Given records Block Start
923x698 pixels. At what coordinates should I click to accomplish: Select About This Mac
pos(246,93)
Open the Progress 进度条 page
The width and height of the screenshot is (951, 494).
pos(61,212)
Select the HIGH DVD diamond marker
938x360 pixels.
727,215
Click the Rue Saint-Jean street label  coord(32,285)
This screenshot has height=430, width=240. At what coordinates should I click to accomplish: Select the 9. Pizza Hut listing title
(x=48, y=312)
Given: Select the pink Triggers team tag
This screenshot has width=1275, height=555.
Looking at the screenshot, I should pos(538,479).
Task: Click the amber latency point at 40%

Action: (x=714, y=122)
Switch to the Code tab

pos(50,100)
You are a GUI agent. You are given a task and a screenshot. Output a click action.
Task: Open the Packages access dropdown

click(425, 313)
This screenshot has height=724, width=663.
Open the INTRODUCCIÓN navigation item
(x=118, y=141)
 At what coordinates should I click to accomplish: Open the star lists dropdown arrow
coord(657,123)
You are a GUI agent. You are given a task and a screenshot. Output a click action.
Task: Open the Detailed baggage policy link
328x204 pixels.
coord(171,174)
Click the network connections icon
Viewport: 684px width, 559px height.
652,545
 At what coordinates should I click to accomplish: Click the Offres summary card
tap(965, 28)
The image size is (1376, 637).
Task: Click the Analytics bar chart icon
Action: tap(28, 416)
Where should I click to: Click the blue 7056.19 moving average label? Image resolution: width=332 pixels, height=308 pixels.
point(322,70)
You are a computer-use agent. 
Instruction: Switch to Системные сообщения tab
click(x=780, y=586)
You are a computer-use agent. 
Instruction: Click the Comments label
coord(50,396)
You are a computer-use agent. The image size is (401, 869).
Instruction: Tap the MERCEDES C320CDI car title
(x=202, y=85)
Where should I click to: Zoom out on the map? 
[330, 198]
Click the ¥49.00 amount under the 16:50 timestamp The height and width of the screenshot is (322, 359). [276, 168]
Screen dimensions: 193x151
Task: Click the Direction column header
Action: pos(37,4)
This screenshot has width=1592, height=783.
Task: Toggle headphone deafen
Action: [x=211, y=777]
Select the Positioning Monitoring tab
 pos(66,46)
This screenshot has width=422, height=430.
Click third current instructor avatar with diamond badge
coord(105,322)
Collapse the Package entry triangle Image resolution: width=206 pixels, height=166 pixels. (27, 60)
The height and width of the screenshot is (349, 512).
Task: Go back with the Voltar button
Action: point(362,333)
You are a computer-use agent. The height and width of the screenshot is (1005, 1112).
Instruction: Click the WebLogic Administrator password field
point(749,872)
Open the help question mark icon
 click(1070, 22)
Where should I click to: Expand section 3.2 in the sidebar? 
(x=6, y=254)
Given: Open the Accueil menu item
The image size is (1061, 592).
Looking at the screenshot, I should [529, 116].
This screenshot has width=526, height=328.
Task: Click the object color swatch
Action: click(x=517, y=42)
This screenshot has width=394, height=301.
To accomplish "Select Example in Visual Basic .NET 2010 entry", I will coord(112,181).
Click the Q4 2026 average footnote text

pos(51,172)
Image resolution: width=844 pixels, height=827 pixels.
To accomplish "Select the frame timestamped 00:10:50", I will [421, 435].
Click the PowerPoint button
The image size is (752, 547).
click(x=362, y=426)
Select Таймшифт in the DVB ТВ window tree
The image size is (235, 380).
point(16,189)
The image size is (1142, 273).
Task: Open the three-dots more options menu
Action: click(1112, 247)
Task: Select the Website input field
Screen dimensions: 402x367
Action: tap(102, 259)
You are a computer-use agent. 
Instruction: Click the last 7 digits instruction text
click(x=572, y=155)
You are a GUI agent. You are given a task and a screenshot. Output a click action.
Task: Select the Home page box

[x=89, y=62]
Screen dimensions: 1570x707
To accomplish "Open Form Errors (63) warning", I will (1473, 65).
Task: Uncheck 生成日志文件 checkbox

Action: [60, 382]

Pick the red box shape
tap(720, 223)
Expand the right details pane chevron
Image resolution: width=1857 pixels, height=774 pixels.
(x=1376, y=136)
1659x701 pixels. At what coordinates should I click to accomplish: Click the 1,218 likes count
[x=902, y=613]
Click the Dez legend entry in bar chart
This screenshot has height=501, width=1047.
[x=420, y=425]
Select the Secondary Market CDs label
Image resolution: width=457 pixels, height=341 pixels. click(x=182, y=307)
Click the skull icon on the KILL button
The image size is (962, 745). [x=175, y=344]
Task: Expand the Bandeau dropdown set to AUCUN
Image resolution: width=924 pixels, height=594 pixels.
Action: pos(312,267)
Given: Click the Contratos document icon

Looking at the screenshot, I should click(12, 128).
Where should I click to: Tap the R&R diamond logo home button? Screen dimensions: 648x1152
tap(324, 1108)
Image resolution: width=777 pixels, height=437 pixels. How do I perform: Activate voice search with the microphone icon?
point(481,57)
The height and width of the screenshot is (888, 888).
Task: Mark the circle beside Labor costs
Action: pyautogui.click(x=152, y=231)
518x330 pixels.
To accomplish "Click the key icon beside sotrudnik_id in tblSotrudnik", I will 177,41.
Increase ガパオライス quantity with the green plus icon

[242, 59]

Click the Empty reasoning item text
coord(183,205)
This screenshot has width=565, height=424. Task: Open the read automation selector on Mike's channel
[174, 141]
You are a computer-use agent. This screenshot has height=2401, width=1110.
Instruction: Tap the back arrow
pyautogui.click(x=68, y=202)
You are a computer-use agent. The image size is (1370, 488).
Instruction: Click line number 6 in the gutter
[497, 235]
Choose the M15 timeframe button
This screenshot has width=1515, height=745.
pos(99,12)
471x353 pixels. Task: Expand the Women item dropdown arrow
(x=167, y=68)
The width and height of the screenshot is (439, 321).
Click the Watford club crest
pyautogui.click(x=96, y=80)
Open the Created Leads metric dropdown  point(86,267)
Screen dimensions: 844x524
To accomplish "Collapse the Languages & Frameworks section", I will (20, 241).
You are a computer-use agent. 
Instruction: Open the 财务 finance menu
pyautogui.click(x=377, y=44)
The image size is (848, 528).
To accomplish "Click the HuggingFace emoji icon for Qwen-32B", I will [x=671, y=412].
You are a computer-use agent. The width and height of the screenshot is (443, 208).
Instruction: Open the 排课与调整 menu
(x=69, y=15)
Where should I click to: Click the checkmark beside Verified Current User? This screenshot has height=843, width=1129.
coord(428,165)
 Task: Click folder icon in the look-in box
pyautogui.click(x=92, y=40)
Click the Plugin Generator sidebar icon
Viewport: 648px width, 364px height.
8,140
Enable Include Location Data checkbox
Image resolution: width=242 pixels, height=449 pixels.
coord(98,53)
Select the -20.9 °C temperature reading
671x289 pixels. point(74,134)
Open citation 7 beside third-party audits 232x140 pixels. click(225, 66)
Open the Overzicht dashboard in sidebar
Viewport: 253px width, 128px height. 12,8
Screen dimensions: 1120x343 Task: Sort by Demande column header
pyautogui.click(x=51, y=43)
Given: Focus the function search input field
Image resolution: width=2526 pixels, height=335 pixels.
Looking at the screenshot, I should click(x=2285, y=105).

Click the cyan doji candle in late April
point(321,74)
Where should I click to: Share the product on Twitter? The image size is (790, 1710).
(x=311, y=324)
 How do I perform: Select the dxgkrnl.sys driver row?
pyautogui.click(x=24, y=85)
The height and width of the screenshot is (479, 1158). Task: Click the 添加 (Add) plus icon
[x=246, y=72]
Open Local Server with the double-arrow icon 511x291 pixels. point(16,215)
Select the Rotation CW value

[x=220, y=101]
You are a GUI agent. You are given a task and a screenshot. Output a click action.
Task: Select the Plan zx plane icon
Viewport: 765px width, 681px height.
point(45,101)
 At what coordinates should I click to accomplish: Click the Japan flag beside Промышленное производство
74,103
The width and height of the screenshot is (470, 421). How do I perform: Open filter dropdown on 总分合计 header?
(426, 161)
Given records Block End
Problem requirements —
How many lines in the records above contain the word "input"? Reply with the number alone.

Output for this exercise —
2